Problem to work on: Search the records for "agent" and copy each line that holds it.

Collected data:

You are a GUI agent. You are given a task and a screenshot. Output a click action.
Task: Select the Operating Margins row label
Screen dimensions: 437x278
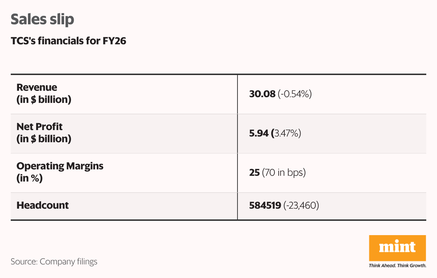(60, 166)
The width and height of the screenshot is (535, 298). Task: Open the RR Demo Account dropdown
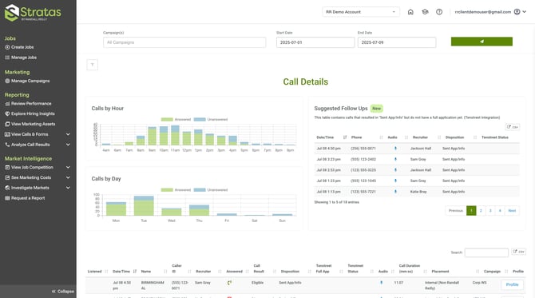(361, 12)
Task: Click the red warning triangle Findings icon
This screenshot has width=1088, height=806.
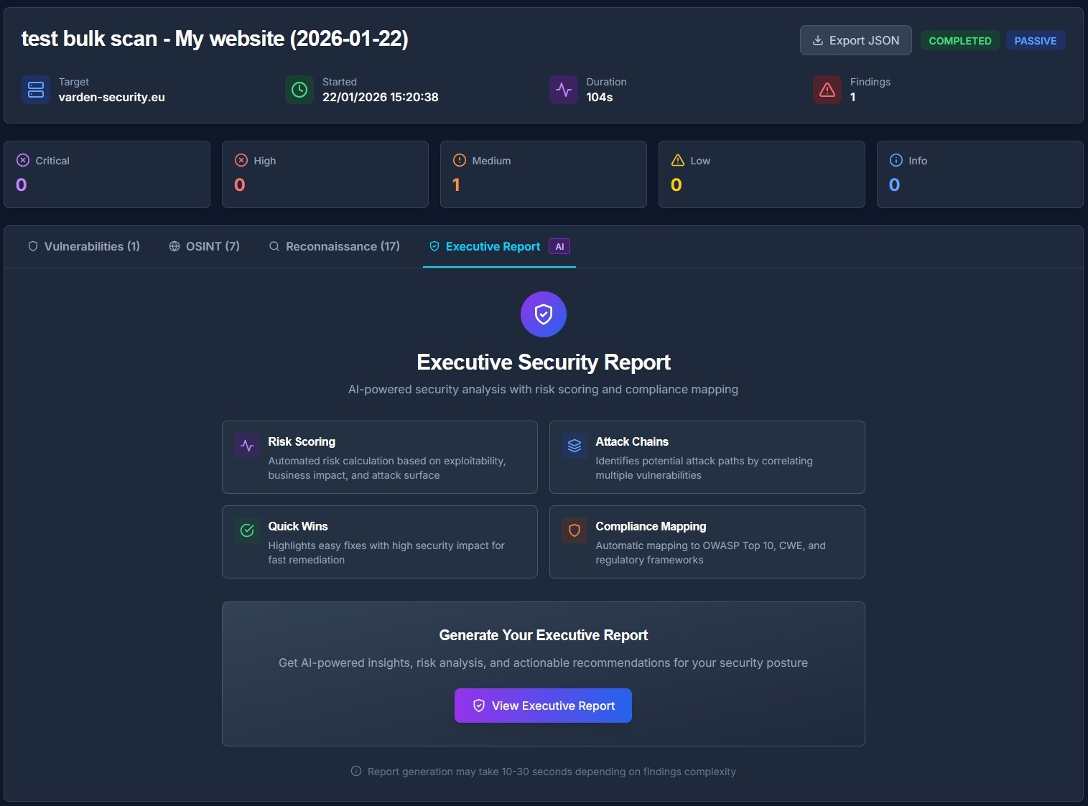Action: click(827, 90)
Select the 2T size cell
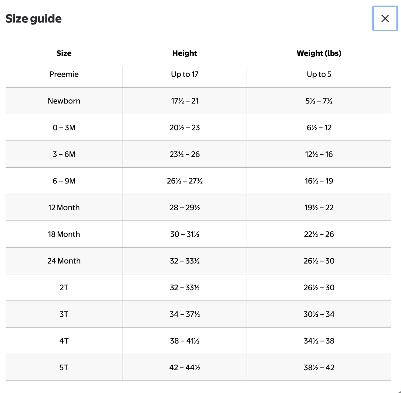The width and height of the screenshot is (401, 393). tap(64, 287)
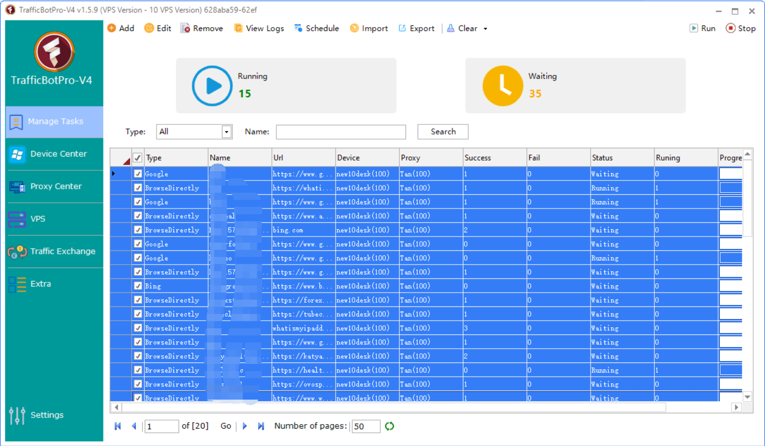
Task: Expand the Clear dropdown arrow
Action: coord(485,29)
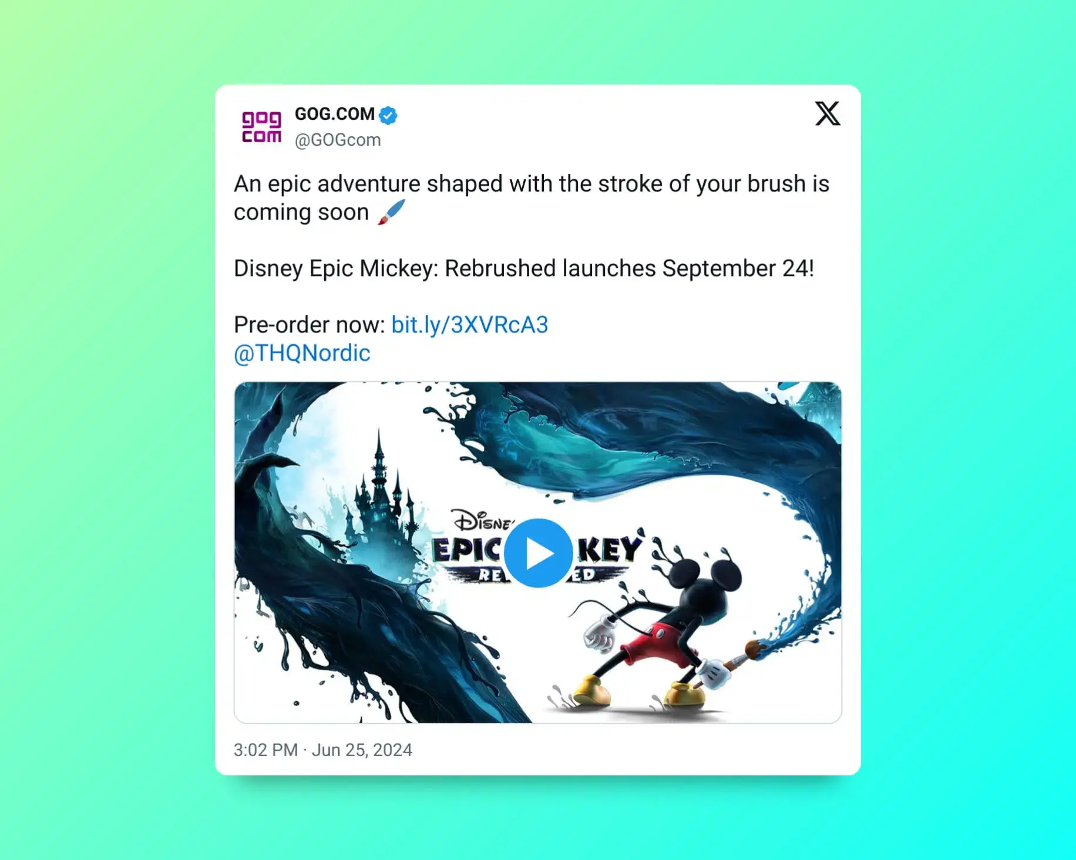This screenshot has height=860, width=1076.
Task: Open the @GOGcom handle
Action: pyautogui.click(x=338, y=140)
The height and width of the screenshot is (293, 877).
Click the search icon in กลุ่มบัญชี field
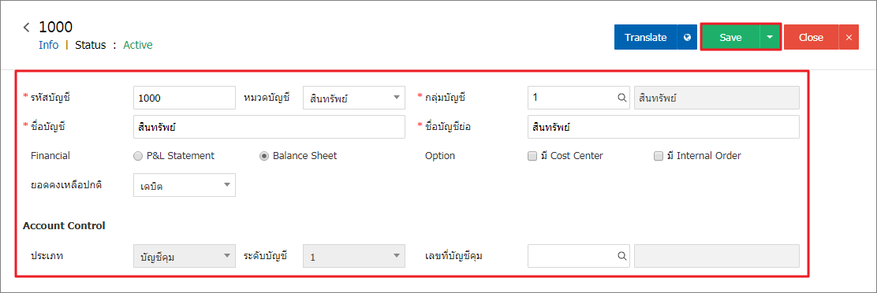(x=621, y=98)
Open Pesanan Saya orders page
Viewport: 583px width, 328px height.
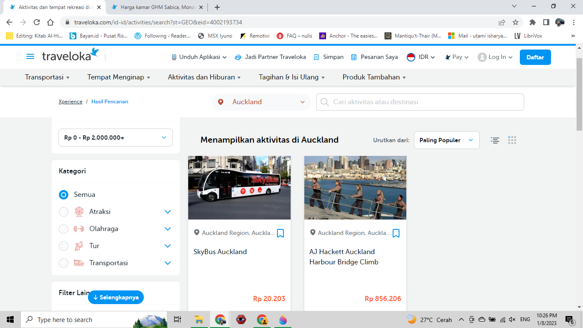pyautogui.click(x=374, y=57)
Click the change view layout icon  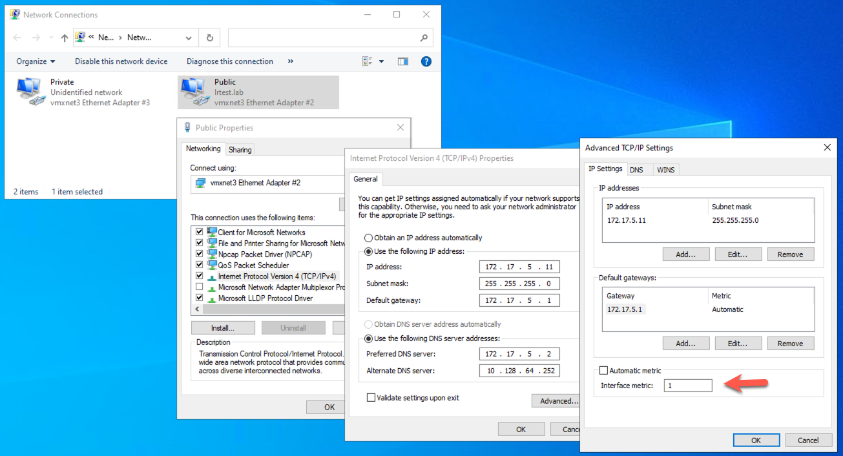pyautogui.click(x=368, y=61)
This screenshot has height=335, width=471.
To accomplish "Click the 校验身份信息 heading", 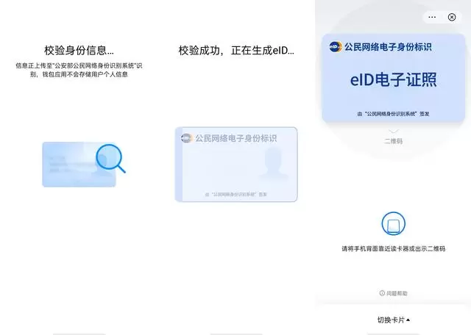I will 79,51.
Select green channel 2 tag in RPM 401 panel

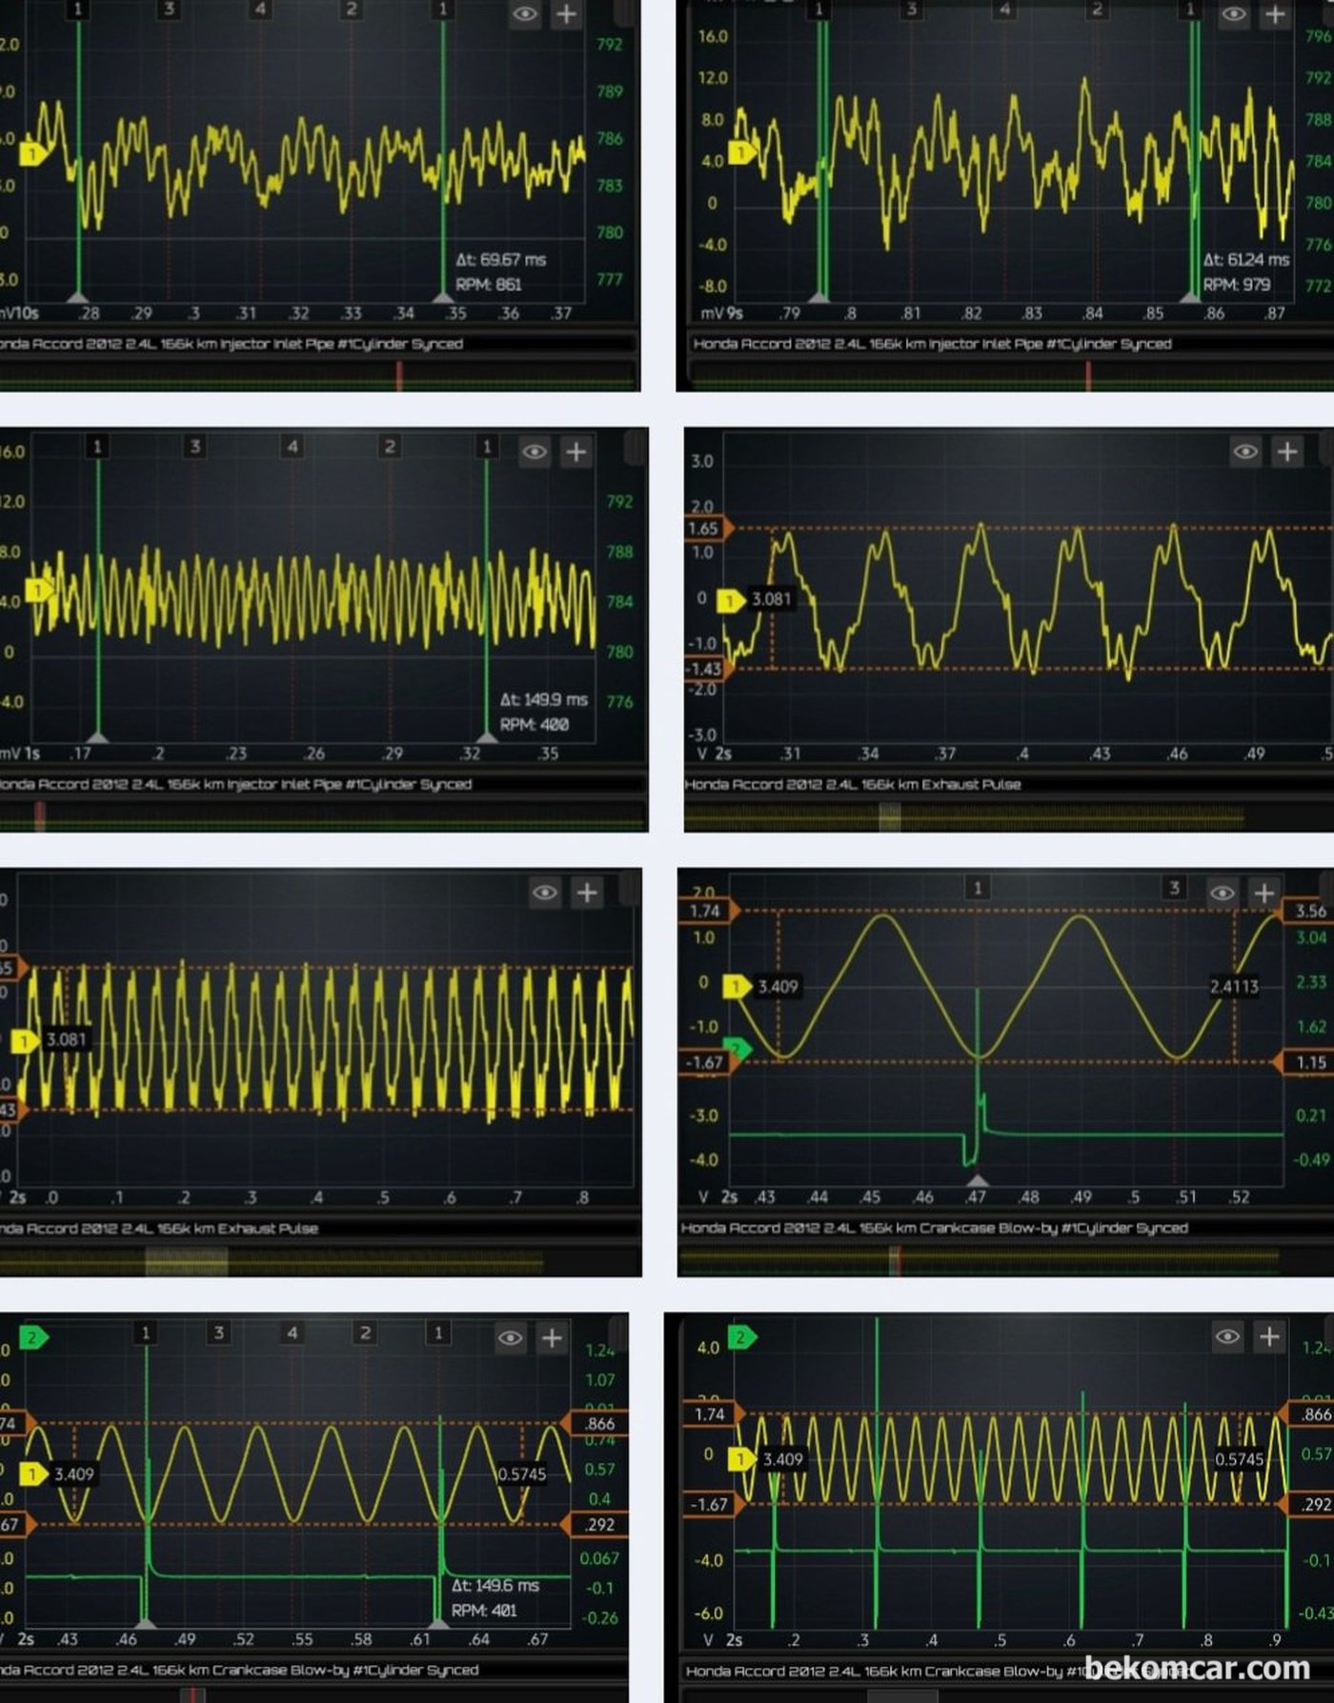pos(33,1337)
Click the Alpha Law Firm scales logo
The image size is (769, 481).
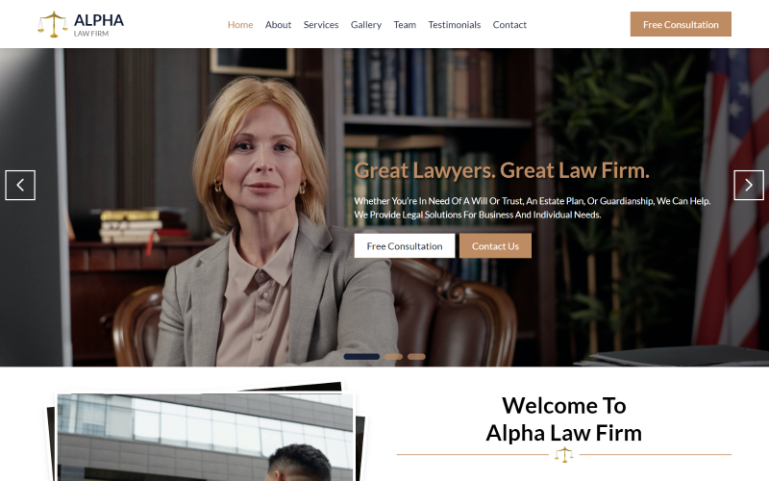pyautogui.click(x=53, y=24)
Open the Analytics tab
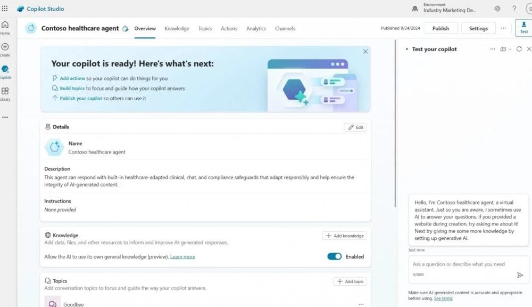532x307 pixels. pos(256,28)
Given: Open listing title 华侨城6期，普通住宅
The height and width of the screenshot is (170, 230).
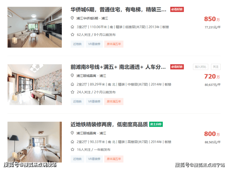Looking at the screenshot, I should point(118,10).
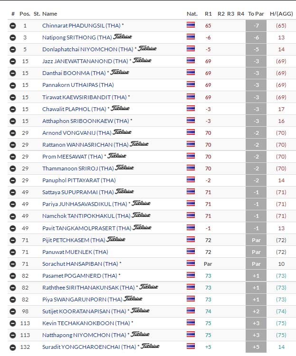
Task: Click Titleist logo beside Pijit PETCHKASEM
Action: click(116, 239)
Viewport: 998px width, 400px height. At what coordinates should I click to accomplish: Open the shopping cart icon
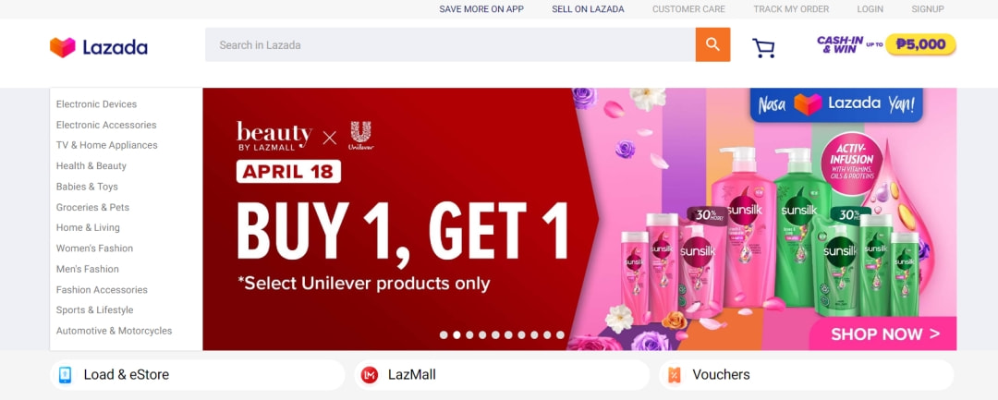pos(763,48)

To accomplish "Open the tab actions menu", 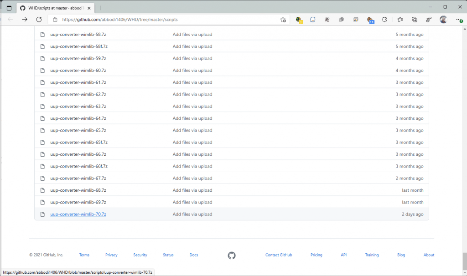I will [x=9, y=8].
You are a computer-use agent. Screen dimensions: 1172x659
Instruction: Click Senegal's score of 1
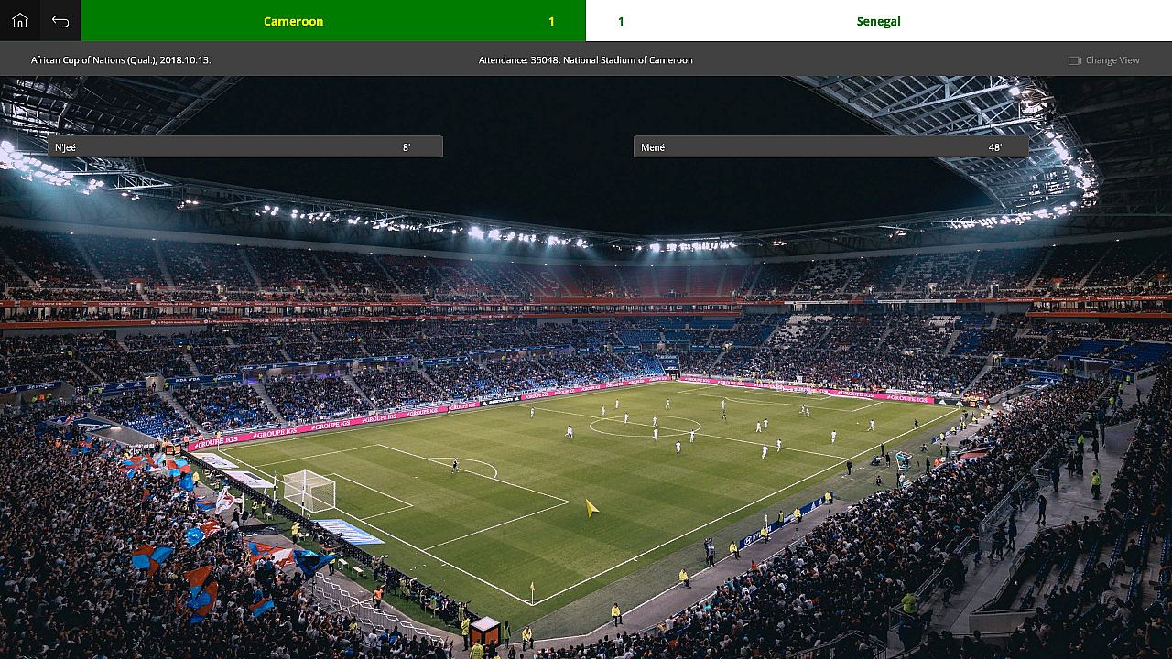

Answer:
You are a GUI agent. You are given a task and a screenshot. Output a click action.
You are a computer-use agent. Screen dimensions: 1172x659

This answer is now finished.